Fieldnames and descriptions of the files
(click on filename to access description)

File Type
FileName
Lexical Databases by Educational Level

manu1 - manu2 - manu35 - manuAll

Orthographic (no*) and Phonographic Neighborhoods (nop*) by Educational Level

no1 - no2 - no35 - noAll

nop1 - nop2 - nop35 -nopAll

Homographic Heterophones (hg*) and Heterographic Homophones (hp*) by Educational Level

hg1 - hg2 - hg35 - hgAll

hp1 - hp2 - hp35 - hpAll

Infra lexical Tables

letter
phonem
bigram
trigram
biphone
syllable
GP
PG

(1: first grade; 2: second grade; 35: grades 3 to 5; All: grades 1 to 5)

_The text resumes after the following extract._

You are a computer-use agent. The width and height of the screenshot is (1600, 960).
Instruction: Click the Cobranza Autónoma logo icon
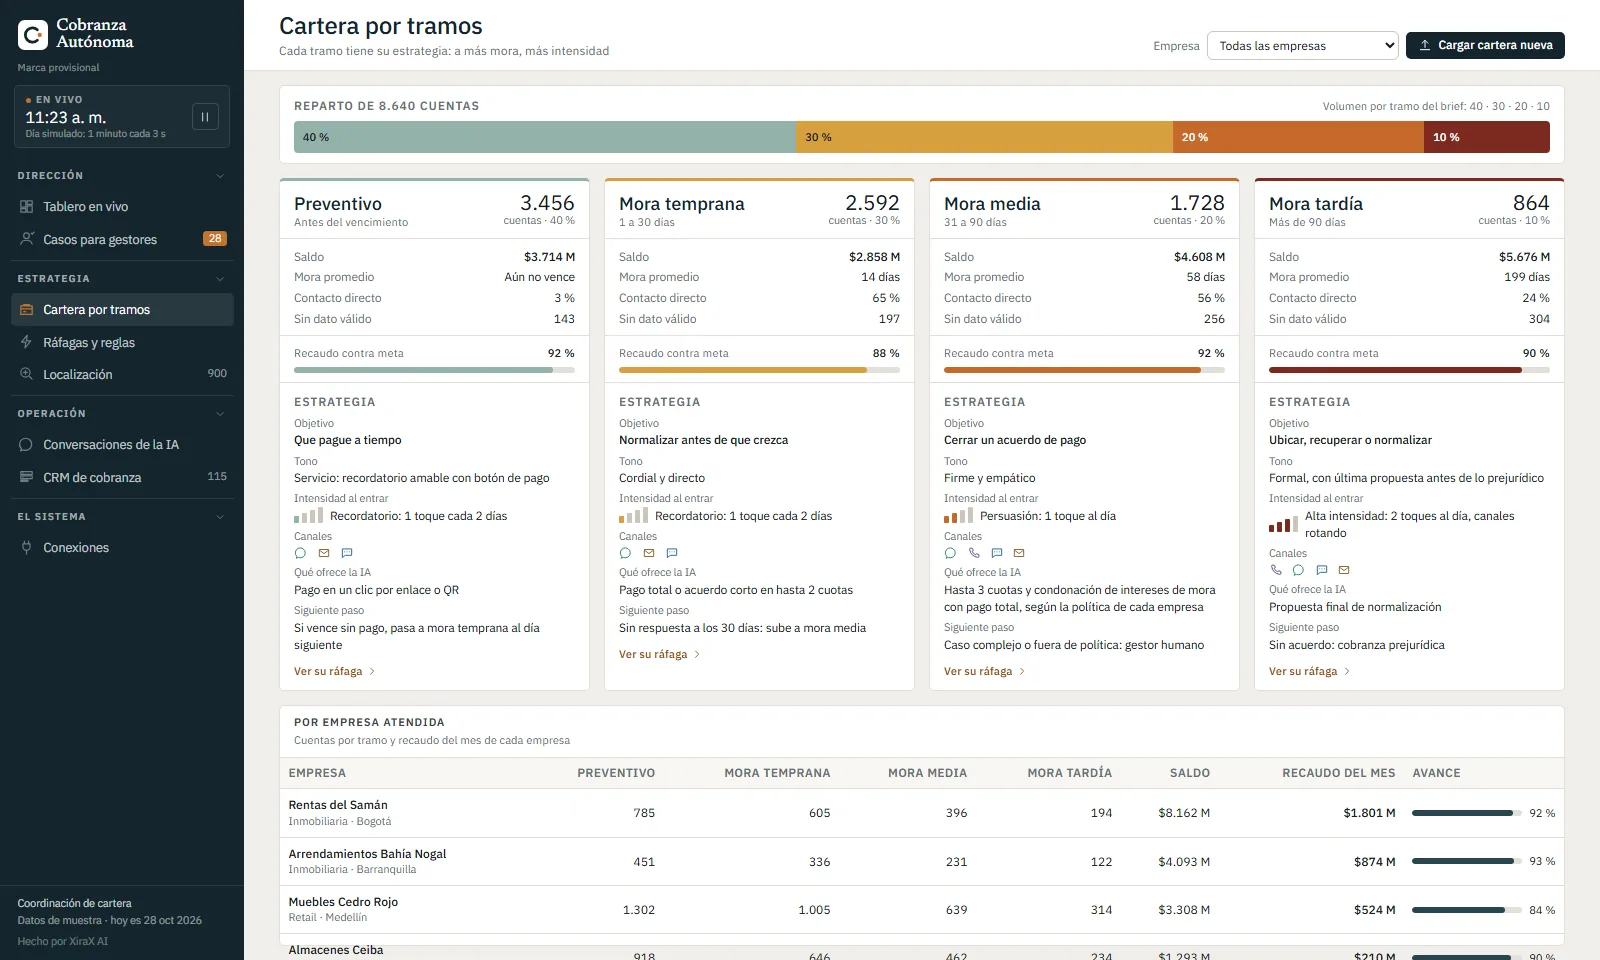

To allow importation of the files in most of the softwares by the users, the name of the fields were restricted to a maximum of 8 characters. The following syntax is used for database fields reporting computation results:
1. Type of computation (nb: number; fr: frequency; co: consistency);
2. Object of the analysis (e. g., BIG for bigrams, SYL for syllables, GP for Grapheme-phoneme associations, ON for orthographic neighborhood);
3. Serial position in the word (when it applies; i: Initial, m: Middle, f: Final, t: Total);
4. Type of count (TY: by type; TO: by token)

 

Filenames : manu1, manu2, manu35, manuAll

ortho : orthographic code
phon : phonological code (phonetic codes)
synt : syntactic class (NC: noun; NP: proper name; VER: verb; ADJ: adjective; PRO: pronoun; PRE: preposition; CON: conjunction; DET: determiner)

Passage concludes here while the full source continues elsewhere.